Not everyone has the talent and personal characteristics to become a skilled trade worker. Too many high school counselors think the trades are for people whose academics are not good enough for college. It reveals more about their ignorance than the intelligence of the students they point toward the trades.
If you’re thinking about a trade career, you need to ask yourself if you have what it takes. For starters, here’s a half-dozen basic characteristics of a skilled trade worker.
- Mechanical aptitude. Do you enjoy taking things apart to see how they work, fixing things when they break, working with tools? As a child, were your favorite toys erector sets, Legos or other toys that enabled you to build things? Do you enjoy reading magazines like Popular Mechanics? Do you love do-it-yourself household projects? If any or all of these describe you, you’ll do well as a trade worker.
- Intelligence. Despite what so many school counselors think, dummies cannot succeed in the skilled trades. You need to be above average in math and read well enough to understand complex technical manuals, blueprints and instructions that are often written in complicated engineering lingo and legalese. Advanced computer skills are increasingly important.
- Hard worker. Lazy people cannot succeed in the trades. Whether a trade worker is on a construction jobsite or in a customer’s home repairing broken equipment, it’s hard to goof off. There’s no office door to close and take a nap. What’s more, the output of a trade worker is easy to measure. Unproductive ones don’t last long.
- Passion and pride. One leads to the other. Passion for the work you do leads to pride in what you produce. Top trade workers love to show outsiders the results of their labor and how well equipment works after they install or fix it.

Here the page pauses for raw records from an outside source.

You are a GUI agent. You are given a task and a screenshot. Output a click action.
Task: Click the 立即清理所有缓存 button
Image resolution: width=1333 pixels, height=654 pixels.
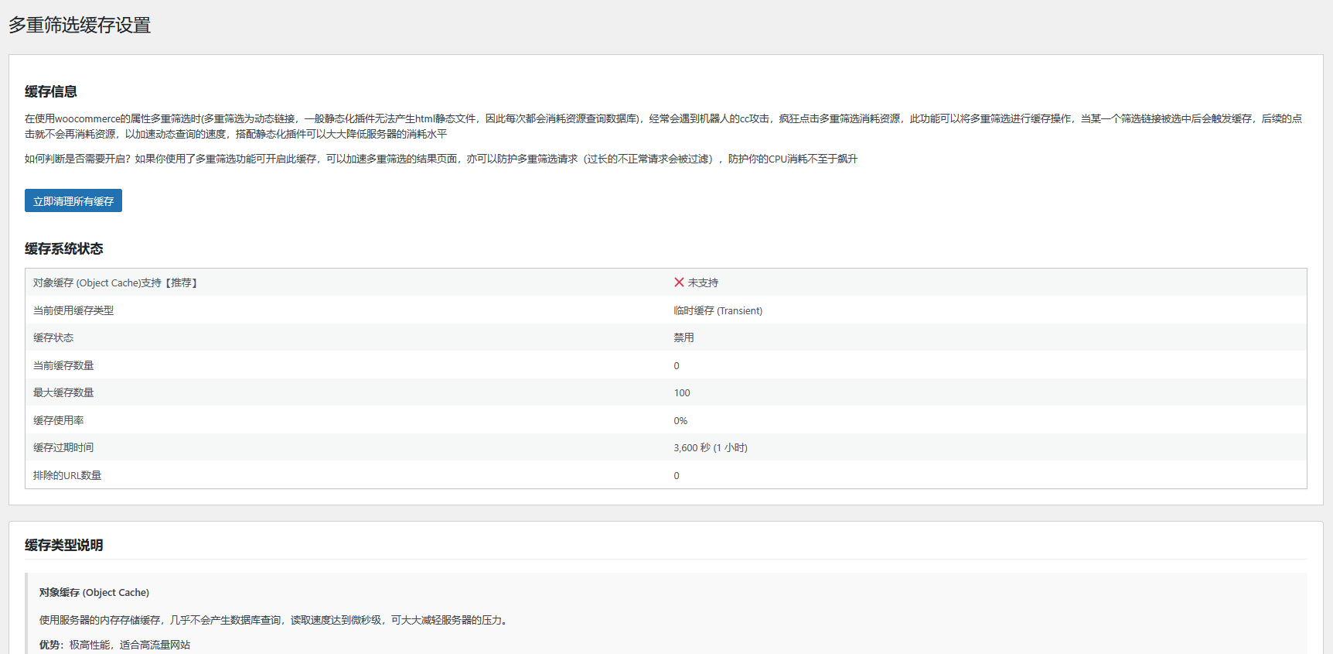[x=73, y=201]
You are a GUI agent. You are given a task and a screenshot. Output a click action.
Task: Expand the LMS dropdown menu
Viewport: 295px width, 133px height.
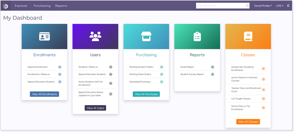point(279,6)
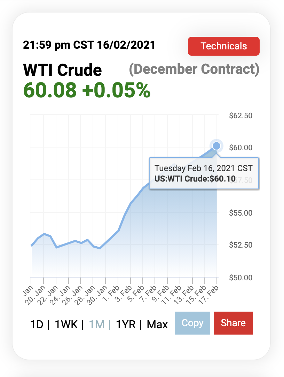This screenshot has height=377, width=284.
Task: Click the 20. Jan x-axis label
Action: tap(36, 295)
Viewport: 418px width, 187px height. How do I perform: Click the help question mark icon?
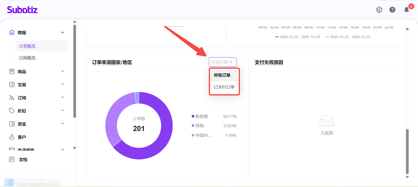pyautogui.click(x=392, y=10)
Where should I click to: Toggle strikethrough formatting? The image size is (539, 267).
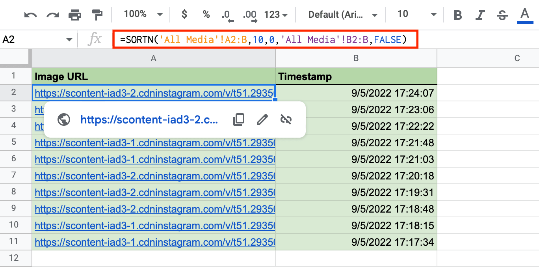click(x=502, y=14)
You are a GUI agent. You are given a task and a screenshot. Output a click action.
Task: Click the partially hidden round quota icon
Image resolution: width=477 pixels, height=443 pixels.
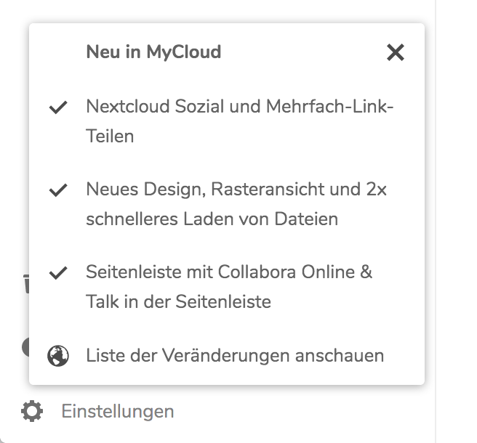pos(25,347)
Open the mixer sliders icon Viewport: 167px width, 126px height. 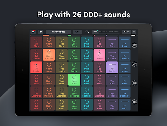(134, 64)
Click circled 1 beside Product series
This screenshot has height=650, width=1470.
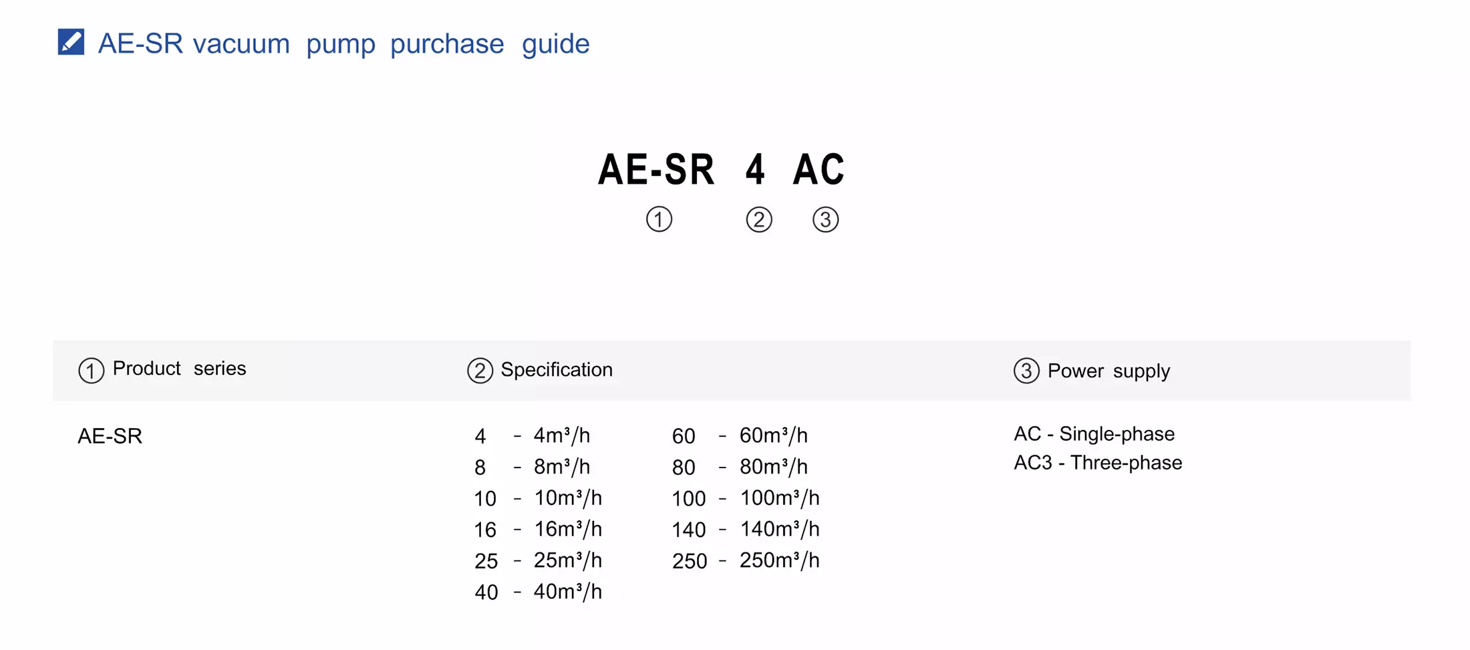click(x=91, y=370)
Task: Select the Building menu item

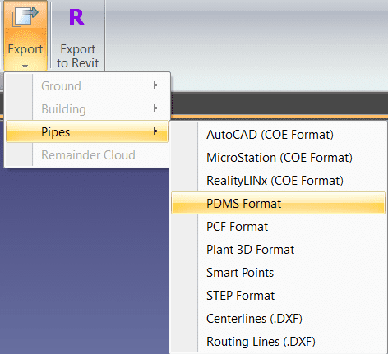Action: pyautogui.click(x=87, y=108)
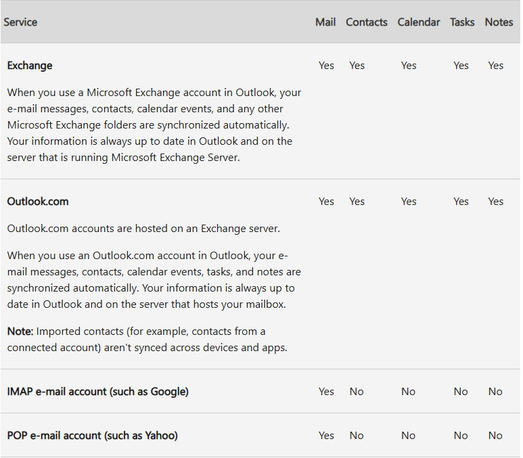Click the Notes column header
523x458 pixels.
pos(499,22)
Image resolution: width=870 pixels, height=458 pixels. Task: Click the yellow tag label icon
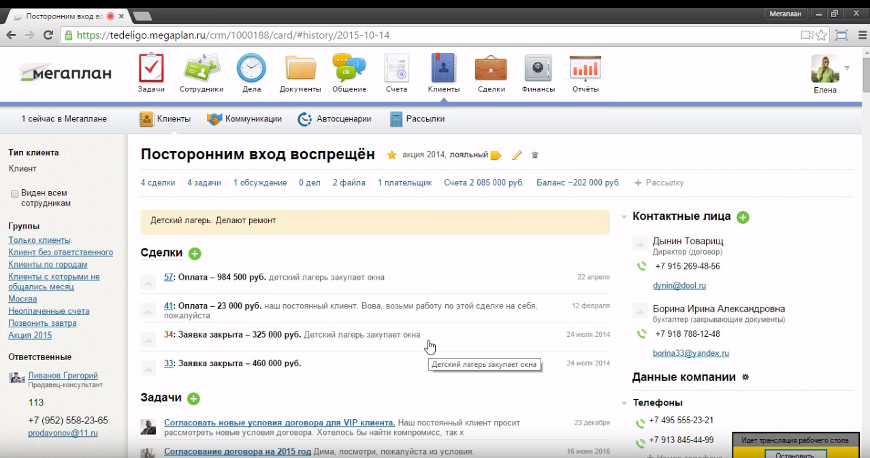coord(496,155)
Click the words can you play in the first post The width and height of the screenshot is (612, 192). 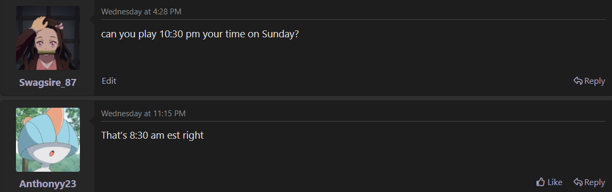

- Good attitude. Trade work involves interacting with other members of a team. On a construction jobsite you will cross paths with people from other trades, foremen and job superintendents, architects, engineers, inspectors and others. Arguing with them will get you laid off or relegated to the most onerous duties. In the service trades, your success will depend on how well you work with dispatchers and other office staff. Most important, you will be face to face with customers each day. They are always right – even when they’re not! Getting along with people is important for a trade worker.
- Eager to embrace the new. The trades constantly evolve with new tools, equipment and technology. It’s easy to become too comfortable doing things the way they’ve always been done and resist new techniques that boost productivity and lower costs. The best trade workers constantly embrace better ways to get a job done.